In the intervening years, JMS has worked on other projects in a variety of
media, including comics, television, and film; he shares a writing credit on
the film adaptation of World War Z, though not much from his draft made it to
the final Brad Pitt-produced film. The last time Babylon 5 appeared on a screen
of any sort was as 2007’s The Lost Tales, a direct-to-DVD project made up of
two episode-length vignettes set in the Babylon 5 universe after the end of the
main series.

According to JMS’s latest announcement, the new script will be targeted at a
2016 theatrical release and will be a reboot of the series rather than a
continuation. This is necessary for both dramatic and practical purposes—the
series was in regular production from 1994-1998, and the cast has simply aged
too far to credibly play themselves again during the series’ main timeline.
Additionally, several of the foundational cast members—Michael O’Hare, Andreas
Katsulas, Richard Biggs, and Jeff Conaway—have passed away.

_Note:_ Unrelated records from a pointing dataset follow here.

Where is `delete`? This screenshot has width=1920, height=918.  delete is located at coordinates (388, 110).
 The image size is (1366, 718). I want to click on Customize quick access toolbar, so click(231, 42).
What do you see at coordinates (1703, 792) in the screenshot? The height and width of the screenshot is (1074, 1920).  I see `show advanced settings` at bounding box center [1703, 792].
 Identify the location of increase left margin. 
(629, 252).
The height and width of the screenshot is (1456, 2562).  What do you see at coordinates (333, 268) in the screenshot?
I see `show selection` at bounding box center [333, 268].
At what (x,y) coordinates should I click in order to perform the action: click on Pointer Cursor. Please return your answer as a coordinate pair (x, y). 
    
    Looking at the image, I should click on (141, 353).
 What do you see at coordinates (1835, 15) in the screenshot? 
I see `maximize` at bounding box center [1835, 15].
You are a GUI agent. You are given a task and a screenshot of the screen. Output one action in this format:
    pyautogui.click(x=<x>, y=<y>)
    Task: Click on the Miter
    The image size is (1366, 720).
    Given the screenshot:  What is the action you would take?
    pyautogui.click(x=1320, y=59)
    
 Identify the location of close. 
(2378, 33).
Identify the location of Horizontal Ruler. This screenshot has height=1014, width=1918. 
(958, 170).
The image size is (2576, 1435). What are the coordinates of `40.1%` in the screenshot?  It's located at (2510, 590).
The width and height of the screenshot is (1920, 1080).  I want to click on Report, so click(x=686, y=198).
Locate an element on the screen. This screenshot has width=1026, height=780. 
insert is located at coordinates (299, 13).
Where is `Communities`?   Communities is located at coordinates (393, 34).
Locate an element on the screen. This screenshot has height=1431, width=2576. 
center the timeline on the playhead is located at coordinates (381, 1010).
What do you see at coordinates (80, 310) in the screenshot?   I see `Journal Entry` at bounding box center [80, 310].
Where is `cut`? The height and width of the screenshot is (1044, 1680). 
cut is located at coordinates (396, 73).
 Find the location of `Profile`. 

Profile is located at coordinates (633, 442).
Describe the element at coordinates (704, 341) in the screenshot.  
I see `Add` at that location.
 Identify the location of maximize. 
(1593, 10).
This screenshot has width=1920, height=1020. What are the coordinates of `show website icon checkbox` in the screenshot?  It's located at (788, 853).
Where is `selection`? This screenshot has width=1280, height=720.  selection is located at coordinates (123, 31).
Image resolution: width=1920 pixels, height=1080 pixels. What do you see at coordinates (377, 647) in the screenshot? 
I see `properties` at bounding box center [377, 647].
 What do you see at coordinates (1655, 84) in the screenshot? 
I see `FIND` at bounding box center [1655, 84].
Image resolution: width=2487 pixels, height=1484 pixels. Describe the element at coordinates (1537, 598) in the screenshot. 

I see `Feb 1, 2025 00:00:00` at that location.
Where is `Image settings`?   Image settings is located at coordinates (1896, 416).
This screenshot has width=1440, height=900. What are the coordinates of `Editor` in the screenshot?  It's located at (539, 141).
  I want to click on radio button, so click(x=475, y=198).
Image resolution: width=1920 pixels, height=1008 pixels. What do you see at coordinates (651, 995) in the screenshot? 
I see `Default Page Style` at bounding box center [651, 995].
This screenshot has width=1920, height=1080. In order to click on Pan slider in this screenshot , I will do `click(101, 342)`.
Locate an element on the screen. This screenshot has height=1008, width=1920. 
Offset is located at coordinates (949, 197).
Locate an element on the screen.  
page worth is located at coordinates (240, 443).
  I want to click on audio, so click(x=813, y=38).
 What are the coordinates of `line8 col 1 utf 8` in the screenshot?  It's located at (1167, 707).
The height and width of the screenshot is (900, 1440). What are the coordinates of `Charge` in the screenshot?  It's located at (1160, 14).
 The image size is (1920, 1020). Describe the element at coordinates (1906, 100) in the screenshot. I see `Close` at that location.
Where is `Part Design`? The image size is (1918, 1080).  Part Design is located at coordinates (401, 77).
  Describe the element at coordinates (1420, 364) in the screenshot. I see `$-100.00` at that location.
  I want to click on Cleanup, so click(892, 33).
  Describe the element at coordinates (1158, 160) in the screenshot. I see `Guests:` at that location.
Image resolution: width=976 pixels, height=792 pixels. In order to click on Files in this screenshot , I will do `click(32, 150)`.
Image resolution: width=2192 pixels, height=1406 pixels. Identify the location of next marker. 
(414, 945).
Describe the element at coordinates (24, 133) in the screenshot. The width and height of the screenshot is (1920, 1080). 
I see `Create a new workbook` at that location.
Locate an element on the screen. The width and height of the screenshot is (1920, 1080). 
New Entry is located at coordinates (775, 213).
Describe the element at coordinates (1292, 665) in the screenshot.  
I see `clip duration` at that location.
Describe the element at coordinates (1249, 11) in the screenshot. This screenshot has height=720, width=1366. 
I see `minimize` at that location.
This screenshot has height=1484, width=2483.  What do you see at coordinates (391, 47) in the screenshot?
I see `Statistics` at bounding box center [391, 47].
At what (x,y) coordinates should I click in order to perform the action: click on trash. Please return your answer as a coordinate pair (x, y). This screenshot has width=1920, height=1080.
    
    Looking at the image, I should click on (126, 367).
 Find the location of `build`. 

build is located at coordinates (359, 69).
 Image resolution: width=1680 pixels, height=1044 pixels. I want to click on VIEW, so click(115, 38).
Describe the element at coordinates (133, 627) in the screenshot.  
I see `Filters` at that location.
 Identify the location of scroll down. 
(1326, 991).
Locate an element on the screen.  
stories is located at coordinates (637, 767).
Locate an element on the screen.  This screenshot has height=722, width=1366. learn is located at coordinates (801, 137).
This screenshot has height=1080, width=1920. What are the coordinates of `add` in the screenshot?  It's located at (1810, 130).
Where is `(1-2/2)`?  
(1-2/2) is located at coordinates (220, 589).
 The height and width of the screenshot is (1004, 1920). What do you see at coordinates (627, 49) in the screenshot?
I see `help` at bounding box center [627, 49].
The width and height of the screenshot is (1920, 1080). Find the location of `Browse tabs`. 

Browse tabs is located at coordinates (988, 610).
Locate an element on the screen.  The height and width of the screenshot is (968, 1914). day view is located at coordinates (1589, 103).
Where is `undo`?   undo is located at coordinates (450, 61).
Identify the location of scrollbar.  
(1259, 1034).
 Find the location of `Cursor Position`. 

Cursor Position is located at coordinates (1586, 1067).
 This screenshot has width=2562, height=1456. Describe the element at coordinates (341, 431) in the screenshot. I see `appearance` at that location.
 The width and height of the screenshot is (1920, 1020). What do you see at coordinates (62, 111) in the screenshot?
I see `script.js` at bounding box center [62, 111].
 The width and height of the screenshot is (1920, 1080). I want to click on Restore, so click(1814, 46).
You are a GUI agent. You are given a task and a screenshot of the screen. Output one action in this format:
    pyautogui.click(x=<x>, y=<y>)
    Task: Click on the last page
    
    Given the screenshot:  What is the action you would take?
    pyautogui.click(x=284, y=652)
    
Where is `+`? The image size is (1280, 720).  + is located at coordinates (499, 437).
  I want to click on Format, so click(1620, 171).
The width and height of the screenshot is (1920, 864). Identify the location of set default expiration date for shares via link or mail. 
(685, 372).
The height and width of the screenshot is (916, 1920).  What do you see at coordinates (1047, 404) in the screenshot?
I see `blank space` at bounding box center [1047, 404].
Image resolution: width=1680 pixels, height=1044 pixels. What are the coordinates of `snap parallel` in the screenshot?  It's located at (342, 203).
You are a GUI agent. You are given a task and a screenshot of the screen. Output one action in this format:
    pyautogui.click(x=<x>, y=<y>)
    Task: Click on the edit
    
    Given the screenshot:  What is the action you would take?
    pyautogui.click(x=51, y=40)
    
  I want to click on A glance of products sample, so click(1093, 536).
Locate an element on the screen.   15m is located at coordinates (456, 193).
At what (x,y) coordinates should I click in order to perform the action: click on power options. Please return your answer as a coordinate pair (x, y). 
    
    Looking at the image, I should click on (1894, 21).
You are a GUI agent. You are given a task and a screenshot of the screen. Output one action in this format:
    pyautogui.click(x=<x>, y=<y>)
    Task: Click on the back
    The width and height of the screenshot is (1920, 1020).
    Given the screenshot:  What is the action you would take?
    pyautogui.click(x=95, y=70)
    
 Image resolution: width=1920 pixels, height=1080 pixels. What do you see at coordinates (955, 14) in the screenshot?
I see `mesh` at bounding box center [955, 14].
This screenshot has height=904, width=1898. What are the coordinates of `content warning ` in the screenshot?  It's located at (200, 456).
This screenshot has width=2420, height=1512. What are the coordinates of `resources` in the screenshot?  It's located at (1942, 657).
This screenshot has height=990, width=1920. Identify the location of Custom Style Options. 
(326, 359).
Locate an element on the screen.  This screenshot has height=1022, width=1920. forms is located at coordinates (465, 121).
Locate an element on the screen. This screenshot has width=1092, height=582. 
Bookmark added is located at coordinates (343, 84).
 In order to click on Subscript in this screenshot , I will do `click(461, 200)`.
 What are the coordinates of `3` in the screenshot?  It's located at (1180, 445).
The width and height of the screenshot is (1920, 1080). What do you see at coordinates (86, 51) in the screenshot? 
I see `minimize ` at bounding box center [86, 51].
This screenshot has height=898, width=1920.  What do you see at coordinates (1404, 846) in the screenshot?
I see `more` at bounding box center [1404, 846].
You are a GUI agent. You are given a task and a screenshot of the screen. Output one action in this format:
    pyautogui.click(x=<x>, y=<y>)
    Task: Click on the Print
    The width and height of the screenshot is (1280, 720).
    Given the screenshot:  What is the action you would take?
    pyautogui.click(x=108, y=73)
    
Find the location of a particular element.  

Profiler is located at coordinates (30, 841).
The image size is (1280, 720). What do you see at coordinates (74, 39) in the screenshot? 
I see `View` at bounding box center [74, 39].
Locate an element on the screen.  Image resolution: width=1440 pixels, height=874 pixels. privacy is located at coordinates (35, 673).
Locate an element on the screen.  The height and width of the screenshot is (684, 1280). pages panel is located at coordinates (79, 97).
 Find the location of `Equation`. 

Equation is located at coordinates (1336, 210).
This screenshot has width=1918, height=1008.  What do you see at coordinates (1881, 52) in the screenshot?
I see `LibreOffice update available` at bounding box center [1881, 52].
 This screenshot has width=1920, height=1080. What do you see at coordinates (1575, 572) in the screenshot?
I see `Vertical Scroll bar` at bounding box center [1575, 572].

However, JMS reportedly said he would attempt to use the original cast members
in whatever ways he could, including potentially having series anchor Bruce
Boxleitner play the president of the Earth Alliance (though as B5 fans know,
exactly which president JMS is talking about would have a tremendous impact on
Boxleitner’s role).

The movie rights to the Babylon 5 property remain in JMS’s hands, but the
creator is hopeful that this time around, Warner Bros. will choose to finance
the film instead of passing on it. Nonetheless (at least according to TV Wise),
JMS is prepared to fund the movie through his own production company if
necessary—something that wasn’t a possibility ten years ago—suggesting that B5
will in fact come to the big screen at last.